**EXCERPT**
┌──

I know there will be more replies about noise and suitability etc but i will use it as little as poss and only at a suitable hour of the day.

I have found some good reviews about the Kipor range and have pretty much made up my mind to go for the 2kw ti version does anyone think that the prices will be very much better at Peterborough than the one I have found in my local tractor shop?? North Wales Tractors

KGE 1000TI £199 
KGE 2000TI £317 prices inc vat and as they are down t'road I can pick up and see it running and all sorted.

Suppose if I wait til Peterborough and the prices are no good the price will always be in Tractor shop.

Enough of the waffle, got to do some work :wink: see you all at show.


----------



## motorhomenicky

Tool station sell these, they are a bit like screwfix

regards

nick


----------



## 98064

*Stuart, very interesting re powering one's home in power cut*

Slightly off topic but plugging a geni into one's house......

How safe, literalty a 3 pin plug on both ends, fuse to protect (size) and any other comments?

Mum and Dad live in a kinda remote place a lose power now and again and this process had crossed my mind. Obviously I accept this would be unofficial advice and also would be interested in the legal issue.

Si.

└──

**CHALLENGES**
**A)** Reproduce all of the entries below word for word, leaving out the pictures.
**B)** Continue the generator thread from the point where it stops.
The entries have no connection to the generator thread.

**Records**

┌──

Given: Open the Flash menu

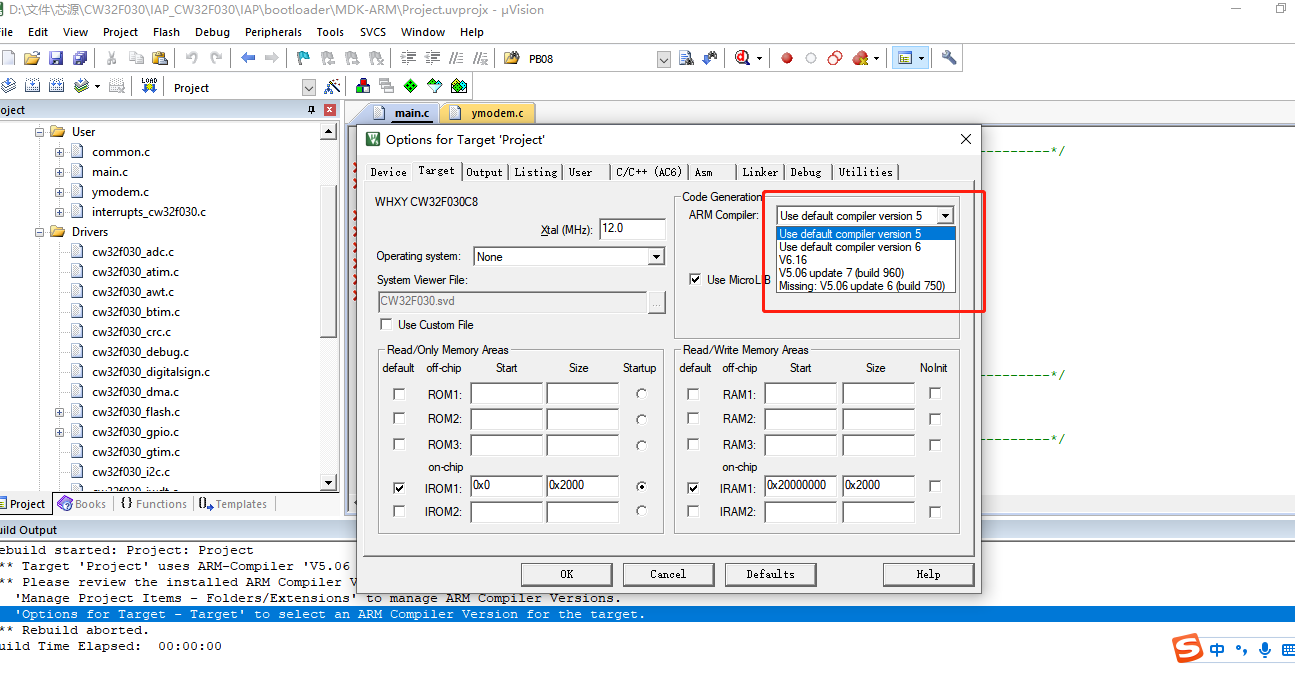Looking at the screenshot, I should tap(166, 31).
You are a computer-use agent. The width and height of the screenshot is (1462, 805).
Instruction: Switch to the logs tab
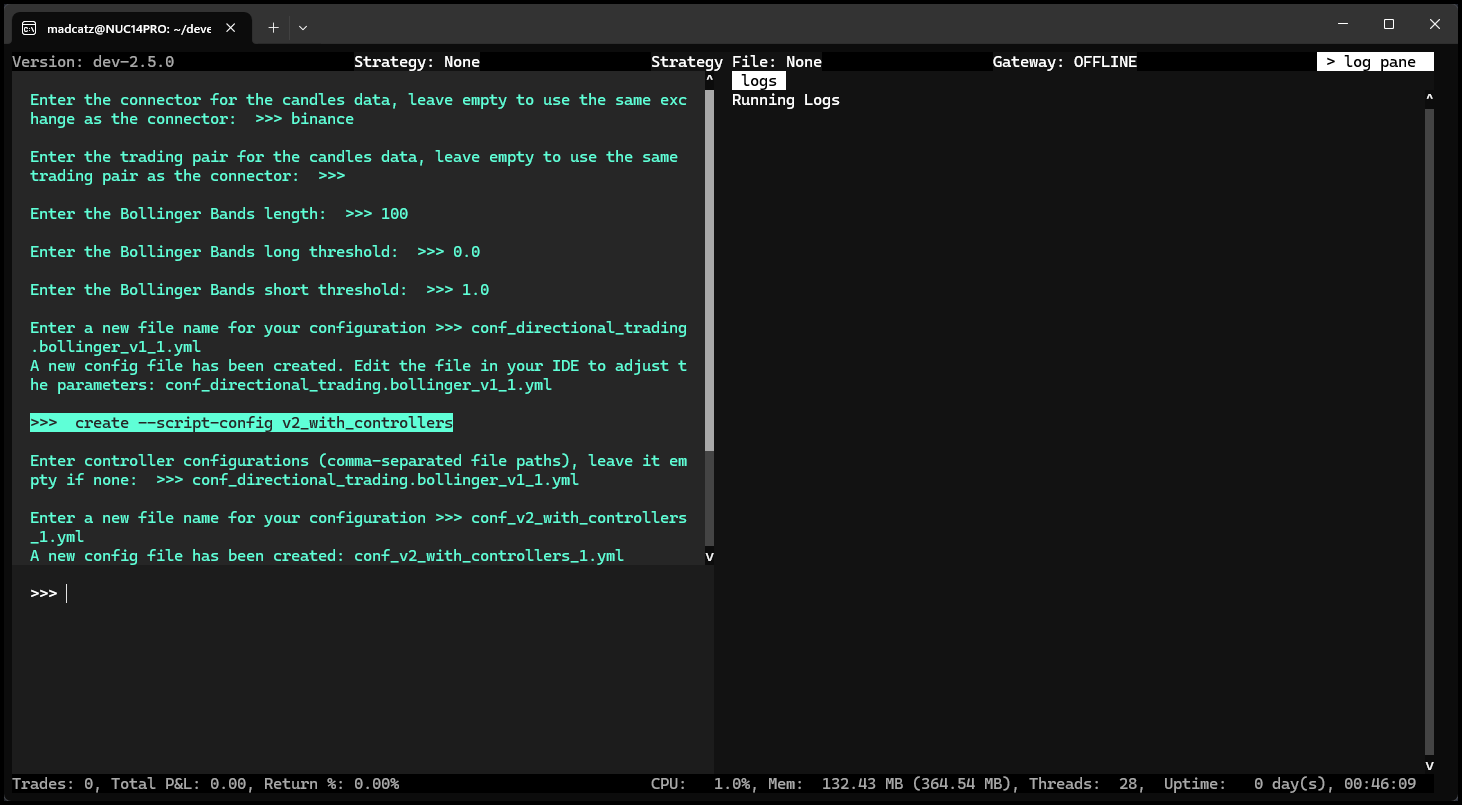click(x=759, y=81)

└──

**ANSWERS TO EACH TASK**
**A)**
Given: Open the Flash menu

Looking at the screenshot, I should tap(166, 31).
You are a computer-use agent. The width and height of the screenshot is (1462, 805).
Instruction: Switch to the logs tab
click(x=759, y=81)

**B)**
----------



## 101192

Hi all,

Stumbled across this thread when searching Google a few weeks ago for info on the Kipor 3000TC. I picked up a 3000TC from EBAY and have been very very pleased with it. I purchased it primarily for using when out working during the winter (running flood lights & test equipment at remote sites) and also because I am currently looking at buying either a motorhome or a caravan.

What I never expected was to use the generator to back up my mains supply. We had a power cut yesterday that lasted for some 12 hours, I ran the generator for 10 hours of that power cut on just 2 gallons of fuel! The generator ran faultlessly throughout and powered everything in the house including the fridge & freezer with no problem. I was the only house for miles with the lights on 

Anyway, I guess the reason for my post is just to say that if you are looking for a cheap & cheerfull generator for occasional use then the Kipor 300TC is a good machine for the money.


----------



## 100512

I have a Kipor 3000Ti too, its a really great genny, well built and works well. Alos it is very inexpensive.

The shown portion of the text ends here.